Four Flemish researchers affiliated with the UA and KU Leuven argue in favor of vaccinating people with psychological problems as a priority. ‘We call for equal treatment for people with another chronic disease.’
People suffering from a severe psychosis, such as schizophrenia, bipolar disorder or major depression, are at greater risk of becoming infected with Kovid-19. And when they become infected, they become more seriously ill and die two to four times more than the average population. Therefore, they should receive a vaccine against Kovid-19 as a priority. Two Flemish psychiatrists, a health advocate and a psychologist, introduced this in their opinion The Lancet Psychiatry, Which appeared today.

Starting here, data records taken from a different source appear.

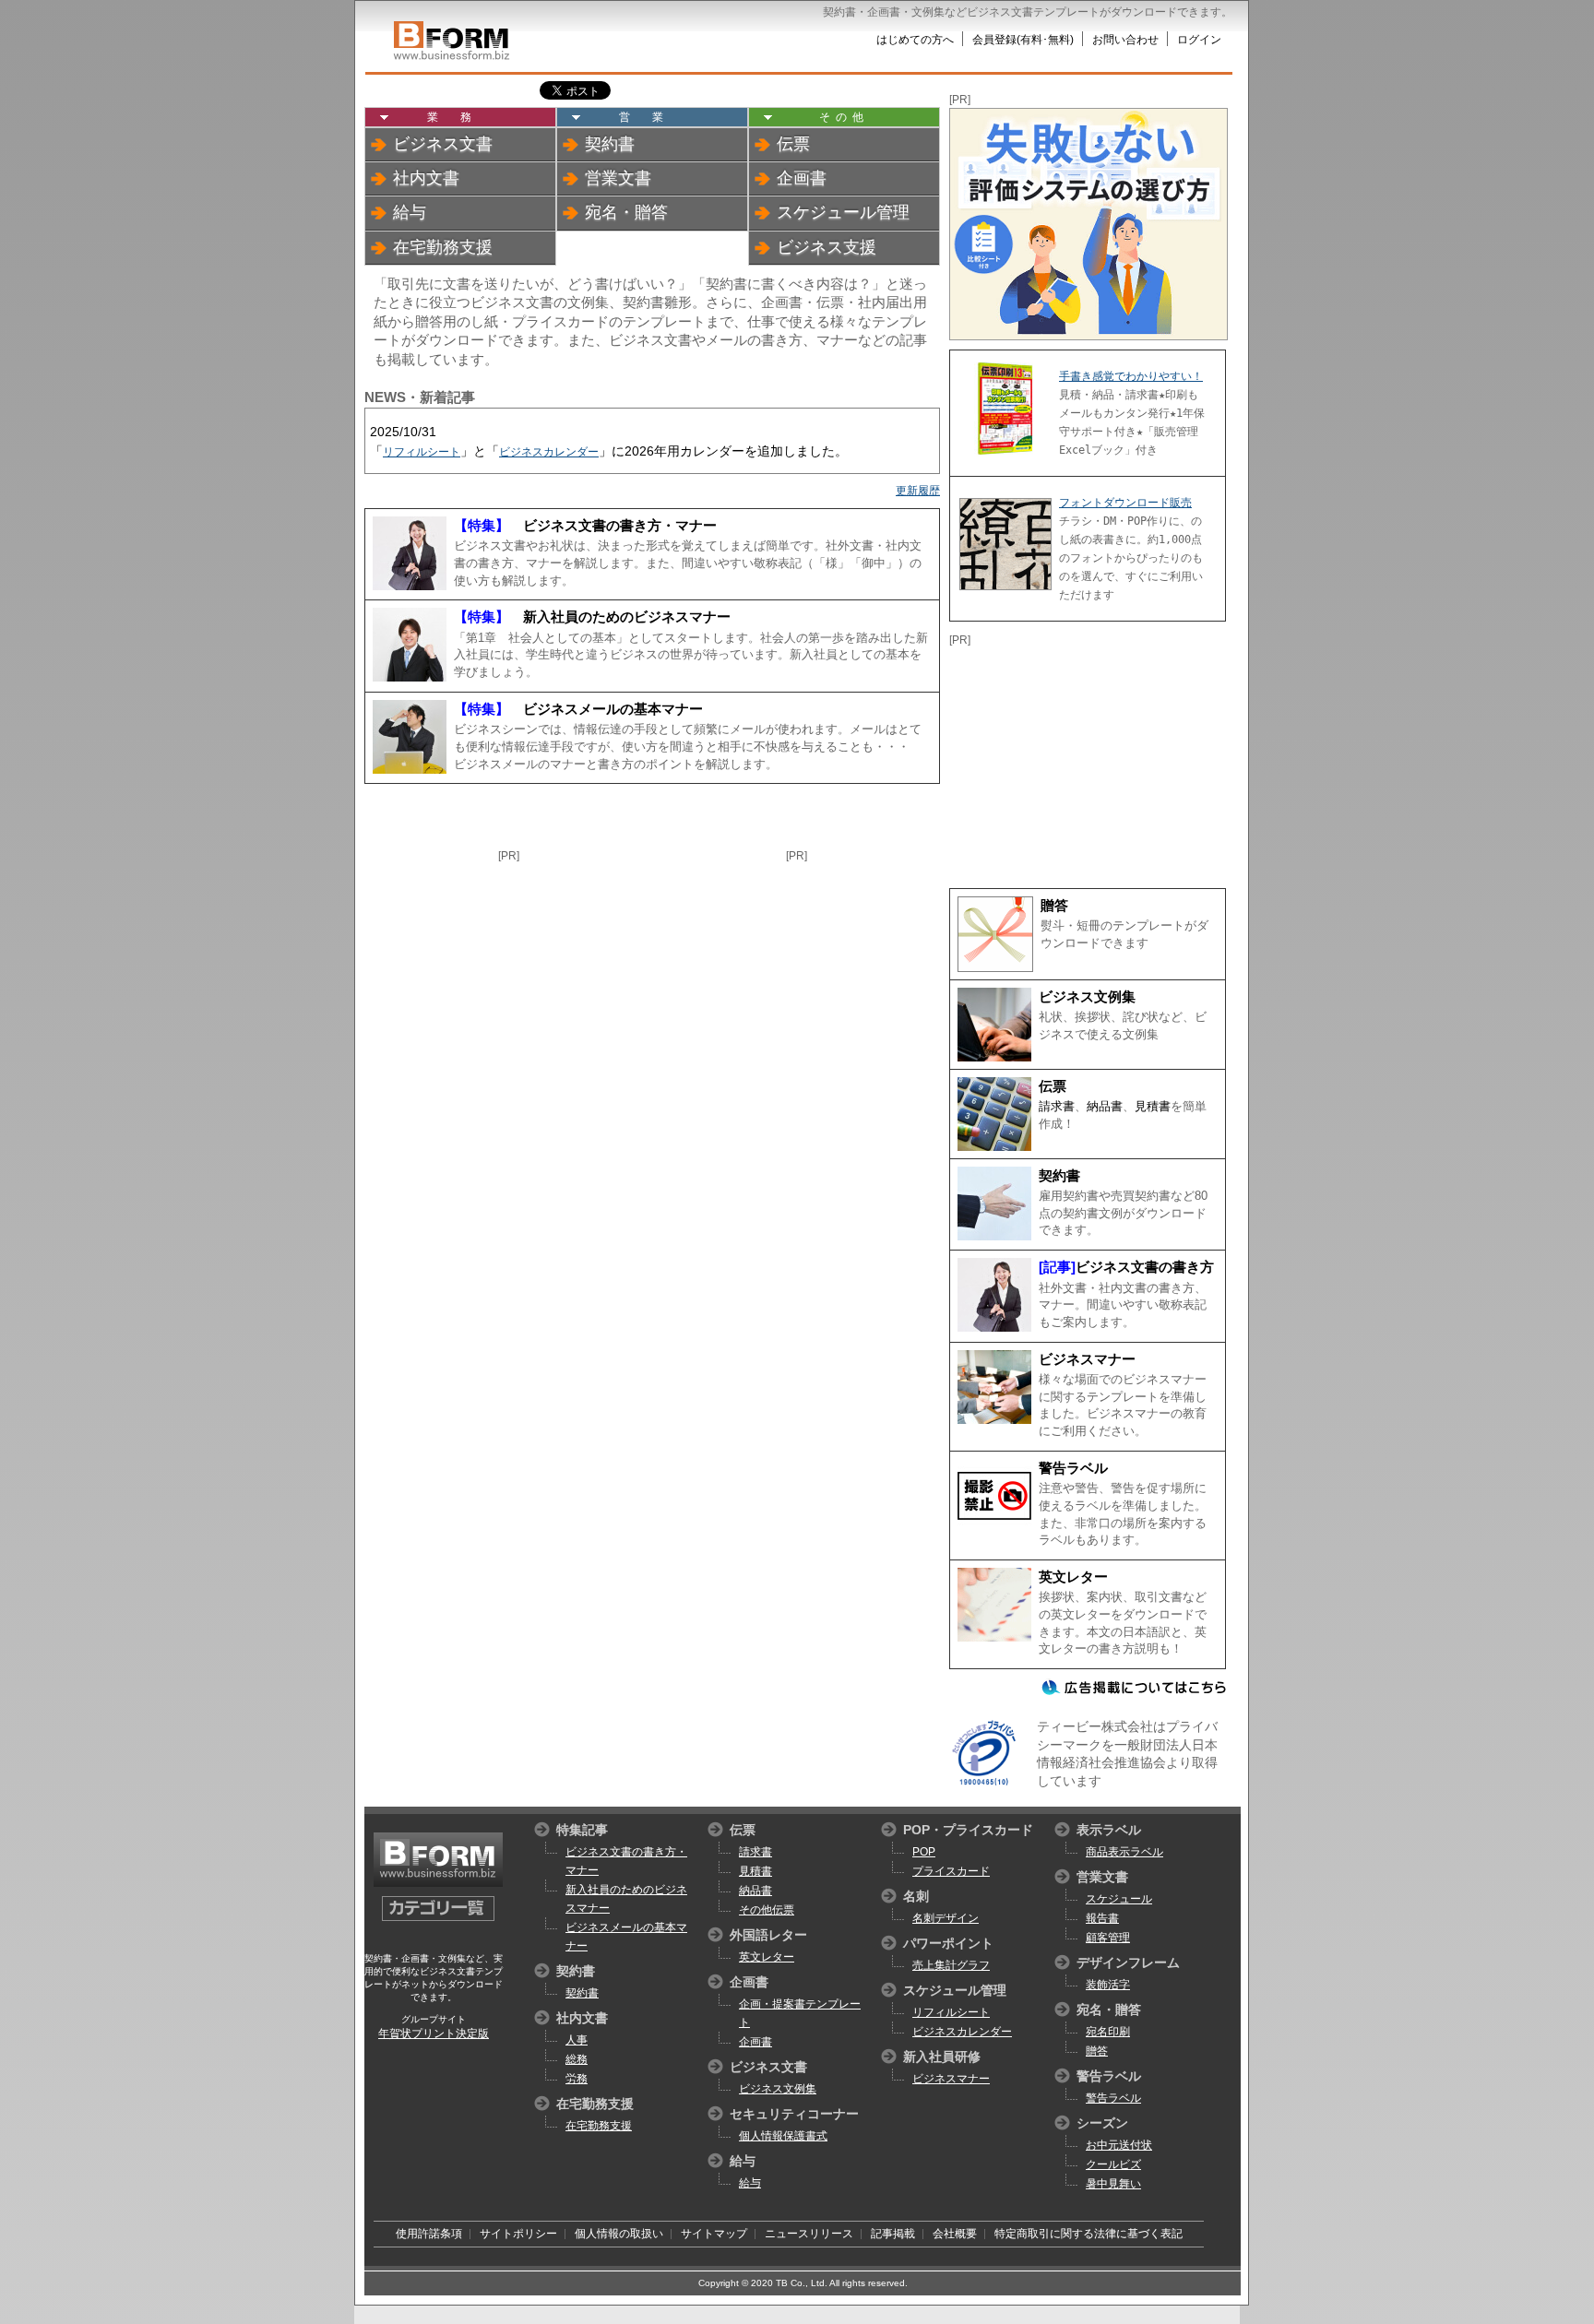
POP (923, 1851)
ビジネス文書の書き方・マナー (585, 525)
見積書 (1153, 1106)
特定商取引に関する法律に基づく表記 (1088, 2233)
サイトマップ (714, 2233)
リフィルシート (421, 451)
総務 (576, 2059)
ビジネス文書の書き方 (1145, 1267)
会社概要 (955, 2233)
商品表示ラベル (1124, 1851)
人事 (576, 2040)
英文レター (1073, 1577)
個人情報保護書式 (783, 2135)
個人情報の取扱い (619, 2233)
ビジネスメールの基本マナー (578, 709)
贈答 (1054, 905)
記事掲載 (893, 2233)
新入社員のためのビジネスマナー (592, 617)
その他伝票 (766, 1909)
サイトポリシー (518, 2233)
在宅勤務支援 (443, 247)
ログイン (1199, 39)
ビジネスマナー (1087, 1359)
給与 (409, 212)
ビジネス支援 (826, 247)
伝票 (793, 144)
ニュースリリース (809, 2233)
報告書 (1102, 1918)
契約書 (610, 144)
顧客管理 (1108, 1937)
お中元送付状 (1119, 2145)
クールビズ (1113, 2164)
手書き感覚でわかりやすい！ (1131, 376)
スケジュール (1119, 1898)
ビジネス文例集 (1087, 997)
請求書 (1057, 1106)
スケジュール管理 (843, 212)
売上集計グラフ (951, 1965)
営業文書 (618, 178)
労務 (576, 2078)
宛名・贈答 (626, 212)
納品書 (1105, 1106)
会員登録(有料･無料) (1023, 39)
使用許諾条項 (429, 2233)
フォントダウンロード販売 (1125, 502)
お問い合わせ (1125, 39)
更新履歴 (918, 490)
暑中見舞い (1113, 2183)
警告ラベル (1073, 1468)
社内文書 (426, 178)
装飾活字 (1108, 1984)
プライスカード (951, 1871)
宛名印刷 (1108, 2031)
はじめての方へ (915, 39)
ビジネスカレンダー (549, 451)
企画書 (802, 178)
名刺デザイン (945, 1918)
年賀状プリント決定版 (433, 2033)
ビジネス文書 (443, 144)
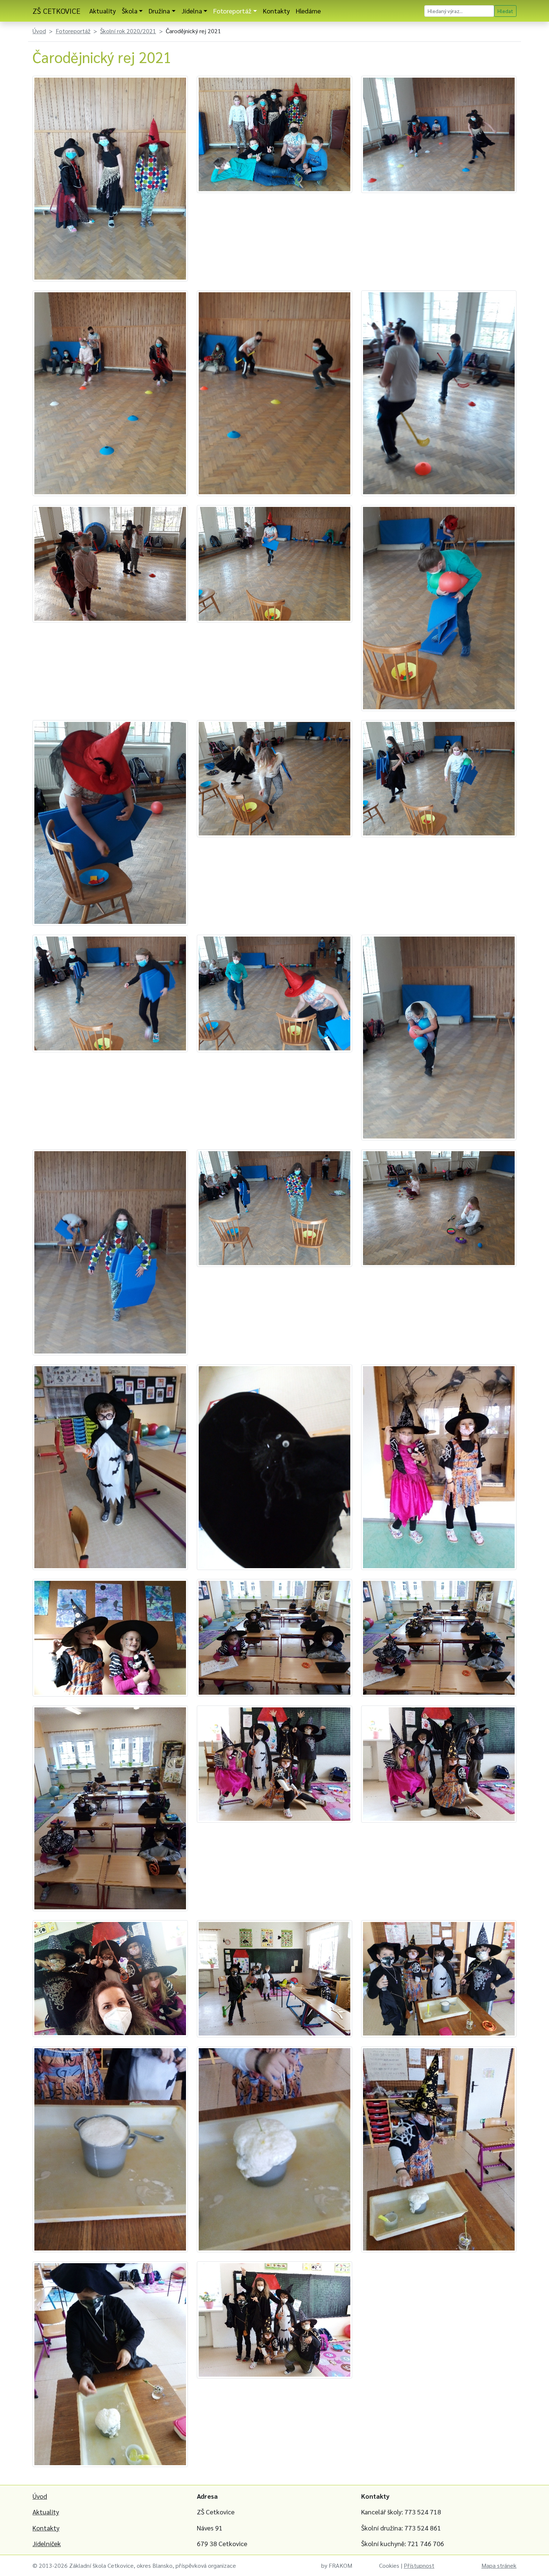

One of them is psychiatrist Professor Mark de Hurt of UPC KU Leuven. ‘We want to see them just like other older patients. Because people with psychosis are at least vulnerable for all kinds of reasons. ‘
‘I’m not just talking about patients in psychiatric hospitals or PVT. But also about the vast majority who come to the clinic one day or receive ambulance care. There is a risk that they will not end up on the priority list, for example because many of them do not have a GP. ‘
This concerns an estimated 150,000 people, says de Herert: not a small group, but impossible to include in a vaccination strategy. ‘So they have already given priority to this target group in many countries, such as the US, United Kingdom, Netherlands and New Zealand.’
Stay in a group
There are both social and medical reasons that these people are more likely to contract the virus. They are more likely to live in groups, they have a hard time sometimes after taking precautions, they have a limited income so they cannot visit a security or doctor.
When they become infected, they are more likely to have severe symptoms. This is because they often have other chronic diseases such as obesity, heart disease, and type 2 diabetes. They smoke more often than average, and therefore suffer more from COPD, which limits their breathing – this is a serious risk factor for those who become infected with Kovid-19.
Their psychiatric illness also makes them extra vulnerable: they often sleep very badly, feel excluded and lonely and therefore experience a lot of stress. Prolonged stress affects the immune system. De Hurt: ‘We don’t want to get involved with vaccination, but we also don’t want these people to forget.’